I found these spec's on a Ford website for a 2010 F250 with you engine and rear.
4x2 4x4
Curb weight: 6,308 lbs. 6,727 lbs.
empty weight

Max Payload: 3,220 lbs. 3,000 lbs.

Max towing cap: 16,900 lbs.

Hope this helps. You didn't say if your truck was a 4x4. The site didn't have how much weight you could put on the rear axle. The max towing looks a bit high to me, but that's what they had up there.

Bob


----------



## artmart (Sep 21, 2010)

It's not wise to use a different year for comparison especially a newer year since trucks are upgraded every year, it seems. And reading a posted curb weight is not accurate either since there are so many things that can change this including hitch weight. The only way to know this is to get to a scale with all the fluids topped off, everything you keep or attach to the truck and have it weighed. Then you'll know how much you have left over.

I weighed my 2006 Ford F-250 and with just fluids and me in the truck the curb weight is over 8,000 lbs. Not even CLOSE to any documented curb weight, but then I have a lot of mods (6.0PSD, spray on bed liner, bed cover, F-350 spring set, air bags, tools, & other hardware of all kinds). Then when I load up the gear, passengers and the hitch ready to tow, it jumps to over 8,400 lbs. This takes away from payload and what I can tow. Even though my truck can tow 15.300 lbs according to the book, I must tow less than that because the Combined rating would be exceeded with a trailer that heavy.

The 2009 ratings are NOT what is shown by what dogbone posted (I think the max tow he states is for a higher differential and dually) and also since they are the 2010 ratings. Bobrussell's post has the information you need with the options such as 4x?, bed size, cab size, differential and number of tires.

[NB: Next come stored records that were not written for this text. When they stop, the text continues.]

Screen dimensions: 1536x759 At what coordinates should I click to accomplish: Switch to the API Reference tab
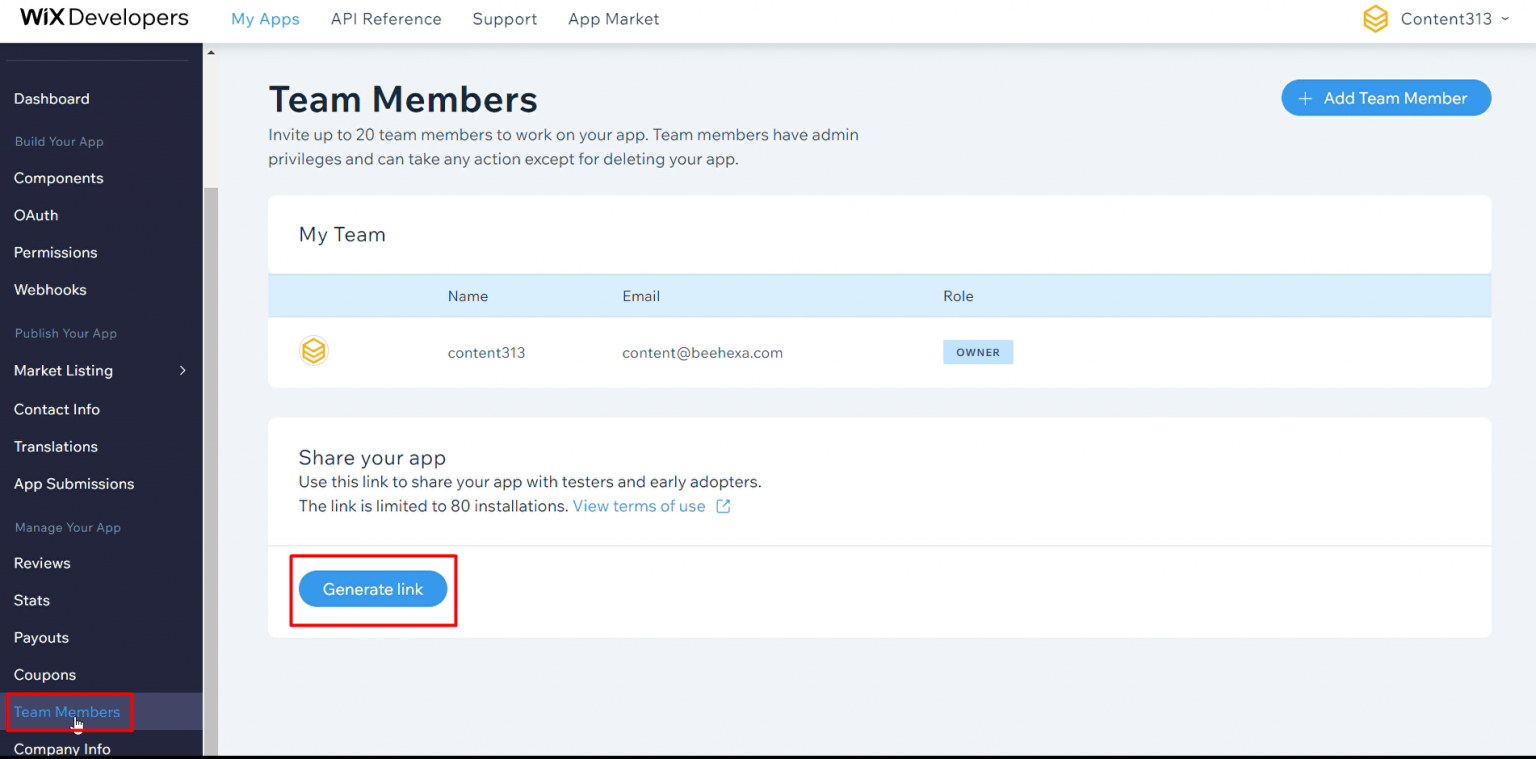coord(386,19)
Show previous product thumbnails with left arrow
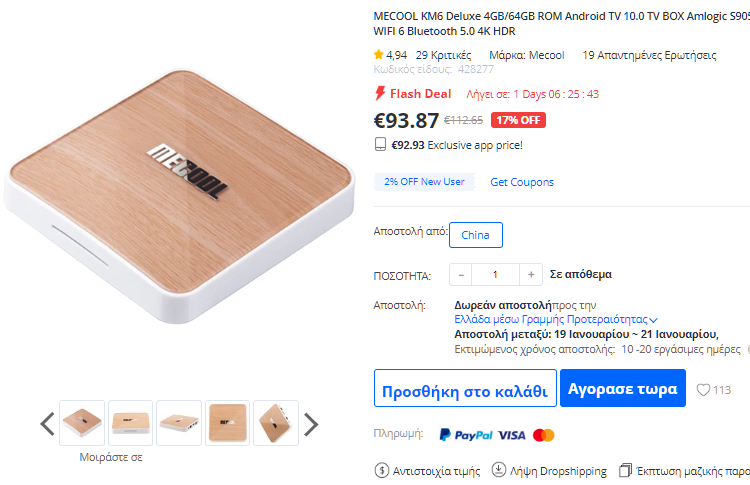Screen dimensions: 750x485 pos(47,424)
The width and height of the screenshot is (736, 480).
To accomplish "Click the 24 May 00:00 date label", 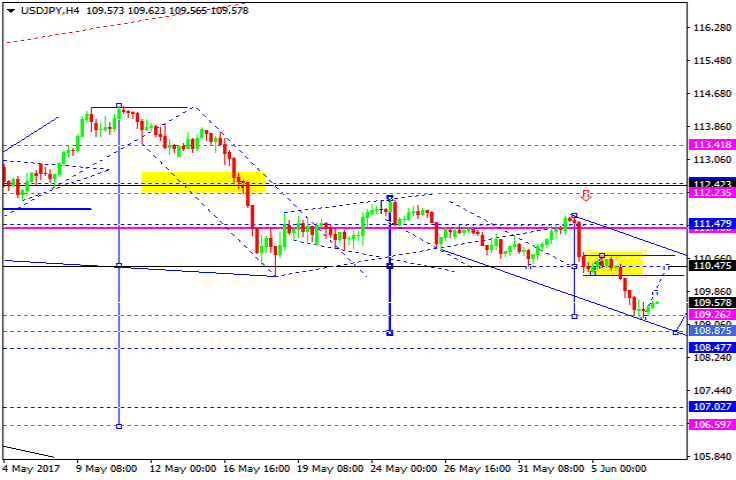I will coord(406,468).
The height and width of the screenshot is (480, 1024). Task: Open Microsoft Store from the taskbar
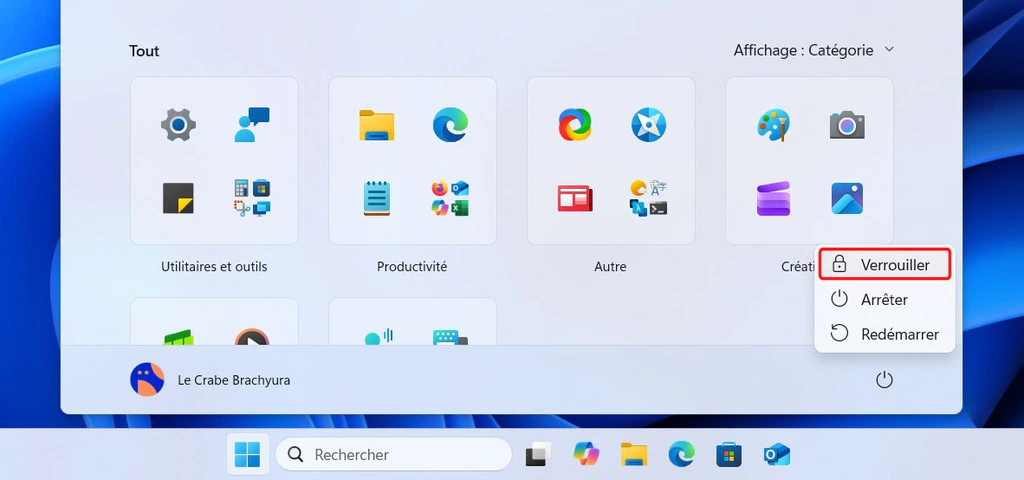[729, 455]
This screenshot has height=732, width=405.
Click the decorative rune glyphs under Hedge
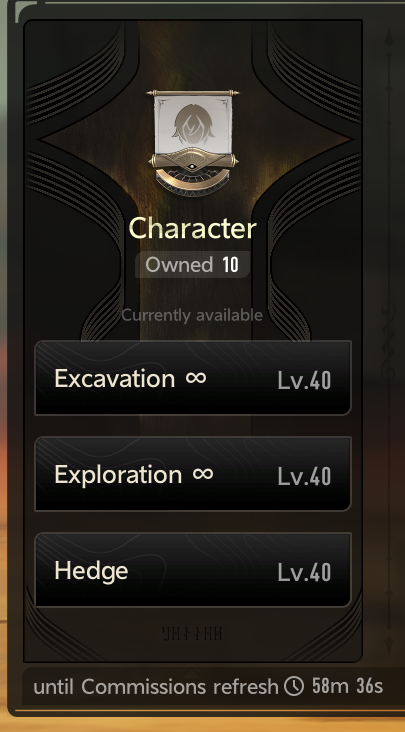(x=192, y=633)
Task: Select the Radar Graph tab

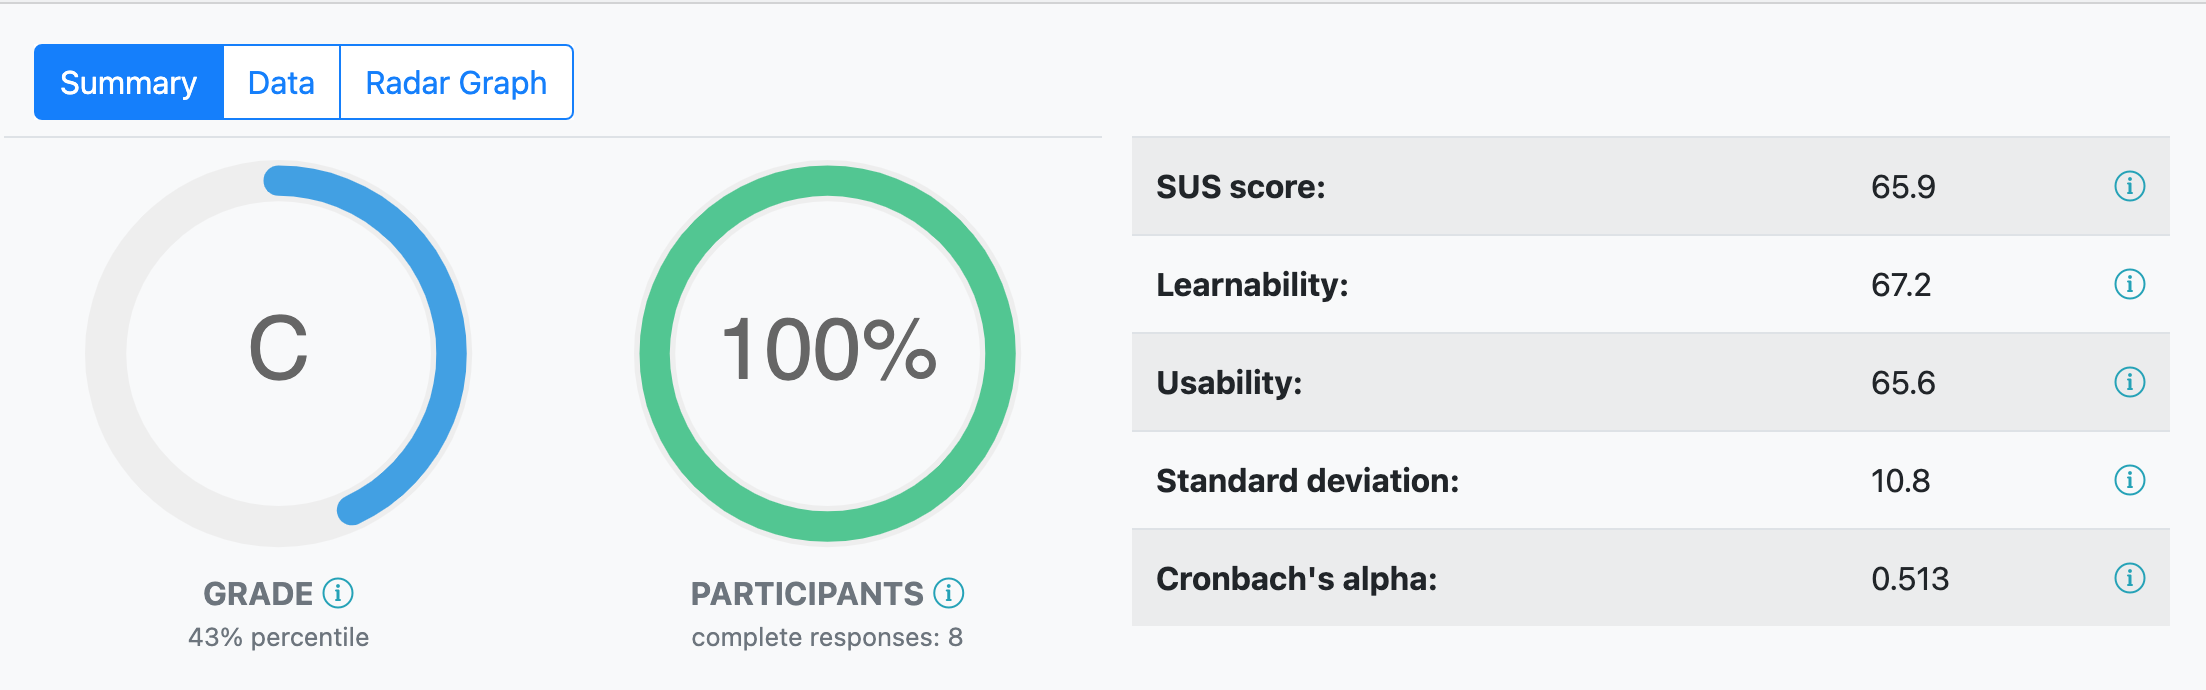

If you have trouble reading the link from bobrussell, let me know and I'll cut and paste it out for you and only with the information for the statistics you posted (F250, crew cab, 3.73 diff, 5.4L gas engine). Then these ratings are impacted by the actual weight of your truck and how the loads are distributed.


----------



## dogbone (Sep 22, 2009)

Sorry,I stated the year of the spec's I put up. They were to be used as an example/information purposes only, not etched in stone. I was in a rush and couldn't find 2009 on the website. They had all the years around it. Most times they don't change much year to year, but as you stated, Art, they do change a bit. The OP should have the info, on his truck, in the manual or on the door jam plate.
I should not have even stated the curb weight, as it means nothing. It is the weight of a basic/stock truck as it comes off the assembly line. All rest of the options add to the weight, tow package, bucket seats( bench seats are lighter ), heavy duty alternator, well you get the picture. The only way to know for sure, about the weight of the truck, is to scale it with all your stuff in it. Hitch, spray in liner, gas, people. Again you get the picture. This all comes off your gross/max vehicle weight or how much your payload will be. If your truck weighs 8,500 lbs. and your gross/ max weight for your truck is 10,000 lbs you can put 1,500 lbs in the truck total.
What the OP may or may not know is that the pin weight is added to the weight of the truck, along with everything else he or she puts in it. If the trucks gross weight is 9,500 lbs, you not supposed to go over that. The pin weight can be 1,500lbs more or less, depending on the trailer. Don't go by the spec's in the trailers book. I have yet to see a pin weight accurate. It will be off, because of the options put in the trailer. It will probably be higher. Use it as a guide. The way you load the 5 ver will effect the pin weight. The more you load, in front of the axles, will add to the pin weight. Where his TT tongue weight would be 500 or so lbs, added to the trucks weight.
Remember, just like your TT, everything you put in the 5ver will add weight to the trailer and the pin weight(which will go onto the truck). It's not as critical in a TT, because of the weight distributing hitch and the location of the axles, about the middle of the trailer. The 5ver's axles are off set towards the rear.
The towing capacity is probably pretty close, 16,000 lbs. Art, as you stated spec's change from year to year and to go up a few 100 lbs seems reasonable. Your 2006, by the book, can tow up to 15,300lbs. Ford has been raising their capacities for a few years now. Ford doesn't make a F 250 dually, it wasn't in the spec's either. The 3.73 rears where stock then. 4.10 rears, might have been an option, which is a lower rear not a higher one. The higher the numbers the lower the rear. It's a ratio thing. Back in my drag racing day's, I had 4.50 and 5.13's in my 59' Vette. I wish I still had her, but.
Hopefully the OP knows that if he or she gets a trailer that max's out the towing capacity or pin weight of the truck, as soon as they put a toaster in the trailer it will be overloaded.
Sorry about the long winded post. Happy camping everyone.

Bob


----------



## artmart (Sep 21, 2010)

Right on Dogbone. Thanks for posting the clarification. I just wanted to make sure the OP compared apples to apples and oranges to oranges. All your other points are right on too.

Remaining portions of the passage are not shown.